Warning: Trendy At-Home Skin Care Devices or Gadgets

Life hacks, DIY tricks, and at-home devices that are meant to “mimic the effects of in-office skincare treatments are all the rage right now. They are posted on Instagram, YouTube, and all over the Internet. While some are very constructive and budget-friendly, others are ineffective or downright dangerous. To be safe, it is imperative that you read reviews from Skin Helpers before deciding to buy a gadget for your skincare routine. We asked Dr. Gretchen Frieling, who is a Boston area Dermatopathologist, to highlight several highly publicized methods that should bear the warning, “don’t try this at home.”

Dermaplaning- Dermaplaning is a cosmetic procedure that removes the top layers of your skin. The procedure aims to remove fine wrinkles and deep acne scarring, as well as make the skin’s surface look smoothIt uses an exfoliating blade to skim dead skin cells and hair from your face.

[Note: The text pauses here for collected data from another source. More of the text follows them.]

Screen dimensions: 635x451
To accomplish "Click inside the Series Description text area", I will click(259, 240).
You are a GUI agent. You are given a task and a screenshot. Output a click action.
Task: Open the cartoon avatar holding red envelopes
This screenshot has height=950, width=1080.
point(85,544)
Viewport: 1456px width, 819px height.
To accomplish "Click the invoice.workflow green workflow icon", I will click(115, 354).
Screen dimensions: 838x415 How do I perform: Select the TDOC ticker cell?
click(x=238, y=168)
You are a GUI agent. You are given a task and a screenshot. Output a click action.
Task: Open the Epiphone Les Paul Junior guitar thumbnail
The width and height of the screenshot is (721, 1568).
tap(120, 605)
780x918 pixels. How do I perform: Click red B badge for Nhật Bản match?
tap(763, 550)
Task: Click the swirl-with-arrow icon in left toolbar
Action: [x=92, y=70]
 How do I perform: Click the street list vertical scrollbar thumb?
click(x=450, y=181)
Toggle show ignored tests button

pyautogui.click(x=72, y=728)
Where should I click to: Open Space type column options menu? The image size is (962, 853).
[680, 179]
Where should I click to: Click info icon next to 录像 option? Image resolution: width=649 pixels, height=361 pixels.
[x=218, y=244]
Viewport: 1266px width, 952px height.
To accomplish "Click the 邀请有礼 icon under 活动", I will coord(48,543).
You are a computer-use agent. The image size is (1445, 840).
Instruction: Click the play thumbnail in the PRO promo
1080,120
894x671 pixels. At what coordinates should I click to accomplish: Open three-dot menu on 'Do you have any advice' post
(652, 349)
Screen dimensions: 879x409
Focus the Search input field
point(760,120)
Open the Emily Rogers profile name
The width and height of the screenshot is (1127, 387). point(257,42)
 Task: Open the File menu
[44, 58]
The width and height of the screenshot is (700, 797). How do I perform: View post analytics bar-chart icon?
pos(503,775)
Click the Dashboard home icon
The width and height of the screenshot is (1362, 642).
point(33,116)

The Risks– Anecdotally, the risk of infection, complications, and experiencing pain during home dermaplaning is higher when you do it yourself.  “If you have acne, there is a chance that the blade could nick a pimple,” says Dr. Frieling which means it would take longer to heal. In addition, the tool used for dermaplaning is not a safety razor like what we ladies shave with. The device or tool used to accomplish the dermaplaning on the face is made of a sharp blade with a handle or wand.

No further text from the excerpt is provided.